Complete the following
(a) From the PySpark Data Source API announcement, set down the passage from "Published: October 27, 2025" to "machine learning workflows." verbatim.
(b) In the PySpark Data Source API announcement, which standard formats does Spark natively support? List every one.
(c) Write the next part of the PySpark Data Source API announcement, starting right after its final sentence.
-- start Page excerpt --
Published: October 27, 2025
by Allison Wang, Jules Damji, Ryan Nienhuis and Huanli Wang
We are excited to announce the General Availability (GA) of PySpark’s Data Source API for Apache Spark™ 4.0 on Databricks Runtime (DBR) 15.4 LTS and above. This powerful feature allows developers to build custom data connectors with Spark using pure Python. It simplifies integration with external and non-Spark-native data sources, opening new possibilities for data pipelines and machine learning workflows.
Today, data is ingested from myriad sources, some structured, some unstructured, and some multi-modal data like images and videos. Spark natively supports Data Source v1 (DSv1) and Data Source v2 (DSv2) standard formats like Delta, Iceberg, Parquet, JSON, CSV, and JDBC. However, it does not provide built-in support for many other sources, such as Google Sheets, REST APIs, HuggingFace datasets, tweets from X, or proprietary internal systems. While DSv1/DSv2 can technically be extended to implement these sources, the process is overly complex and often unnecessary for lightweight use cases.
What if you need these other custom data sources to read from or write to for your use case, or what if your ETL pipeline for a machine learning use case needs to consume this data to train a model? That’s exactly the gap the Python Data Source API fills.
This blog will explore how you can write custom data sources in PySpark. Using this API, you can easily bring diverse datasets not built into Spark into your data processing pipelines for your specific use case. We will also explore some examples of custom data sources. But first, let’s understand why and what.
Inspired by people’s love for writing in Python and the ease of installing packages with pip, the Python Data Source API makes it easy to build custom readers and writers for Spark using Python. This API unlocks access to any data source, eliminating the need for complex DSv1 and DSv2 development or Spark internals knowledge that was previously required for custom connectors.
There are several key benefits to using Python data sources.
-- end Page excerpt --
-- start Source excerpt --
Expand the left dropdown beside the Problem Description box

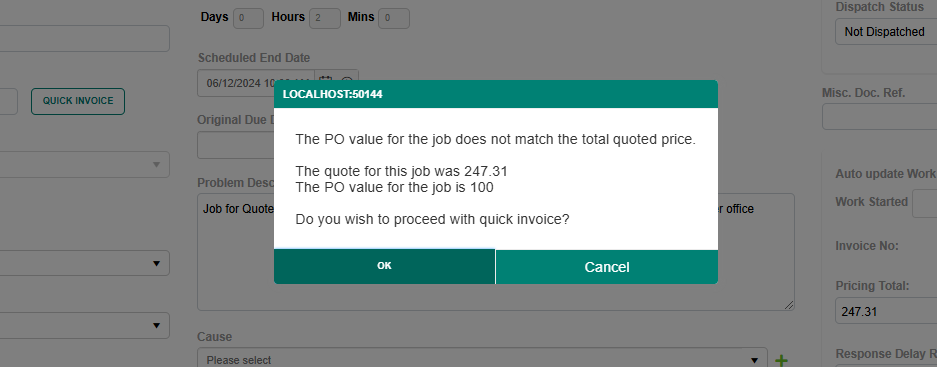coord(84,263)
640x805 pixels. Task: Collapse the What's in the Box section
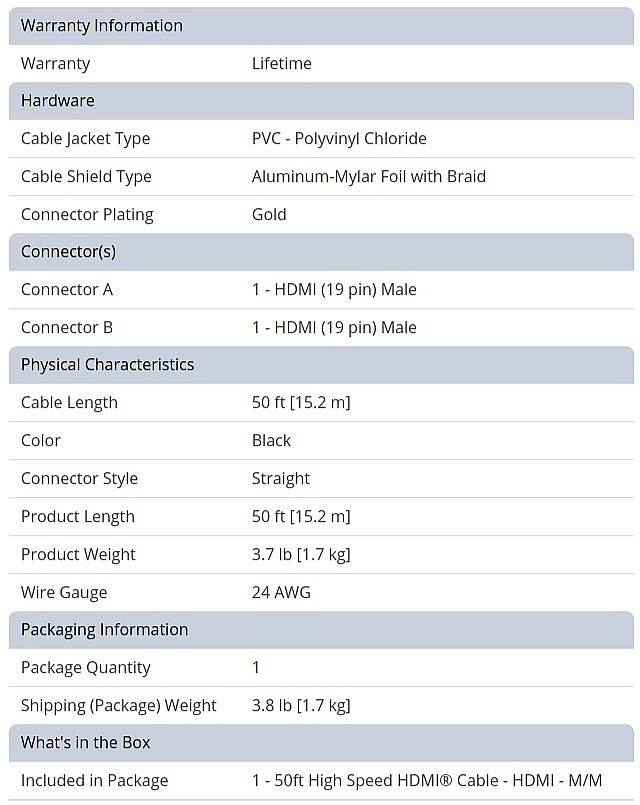(320, 743)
-- end Source excerpt --
Answers given
(a)
Published: October 27, 2025
by Allison Wang, Jules Damji, Ryan Nienhuis and Huanli Wang
We are excited to announce the General Availability (GA) of PySpark’s Data Source API for Apache Spark™ 4.0 on Databricks Runtime (DBR) 15.4 LTS and above. This powerful feature allows developers to build custom data connectors with Spark using pure Python. It simplifies integration with external and non-Spark-native data sources, opening new possibilities for data pipelines and machine learning workflows.

(b)
Delta
Iceberg
Parquet
JSON
CSV
JDBC

(c)
Consider the pythonic feel first. The Python Data Source API removes the barriers of a more complicated JVM-based connector development. Data engineers building complex ETL pipelines using myriad data sources in Python can now leverage their existing Python skills to create custom connectors without diving into Spark's internal complexities.
The API supports both batch and streaming reads, allowing you to build connectors that handle multiple data access patterns:
Like any supported data source in Spark SQL, you can equally and easily access your custom Python Data Source from Spark SQL. Once a data source has been loaded as a DataFrame, you can save it as a temp view or a persistent Unity Catalog managed table. This allows you to incorporate your custom data sources into your SQL analytics downstream.
You can easily connect to external systems by passing in your custom options, like API keys, endpoints, or other configs, using the DataFrame API. This gives you complete control over how your connector behaves. See the real-world examples below for details.
Since its preview release, the community has already begun building valuable connectors with the Python Data Source API :
The Python Data Source API is designed not just for ease of use, but also for speed. It’s built on Apache Arrow, an in-memory data format optimized for fast data processing. This means your data can move between your custom connector and Spark with minimal overhead, making ingestion and writing much faster.
Let's explore real-world use cases for feeding data into your pipelines using Python Data Sources.
First, let’s examine how you can benefit from integrating REST APIs.
Many data engineering teams are building custom connectors to pull data from REST APIs and use it in downstream transformations. Instead of writing custom code to fetch the data, save it to disk or memory, and then load it into Spark, you can use the Python Data Source API to skip those steps.
With a custom data source, you can read data directly from an API into a Spark DataFrame, and no intermediate storage is needed. For example, here’s how to fetch the full output from a REST API call and load it straight into Spark.
The REST API data source and its full implementation are here as a reference example.
The second integration is with data catalogs. More developers in the enterprise are turning toward data catalogs, such as Unity Catalog, to store their AI and Data assets in a central repository for central data governance and security. As this second trend continues, your data pipeline jobs should be able to read and write to these data assets in a secure and controlled manner.
You can read data directly from these custom data sources and write to Unity Catalog tables, bringing governance, security, and discoverability to data from any source:
This integration ensures that data from your specialized sources can be properly governed and secured through Unity Catalog.
The third integration is with machine learning external datasets. Data scientists use the Python Data Source API to directly connect to specialized Machine Learning (ML) datasets and model repositories. HuggingFace has a ton of datasets explicitly curated for training and testing classical ML models.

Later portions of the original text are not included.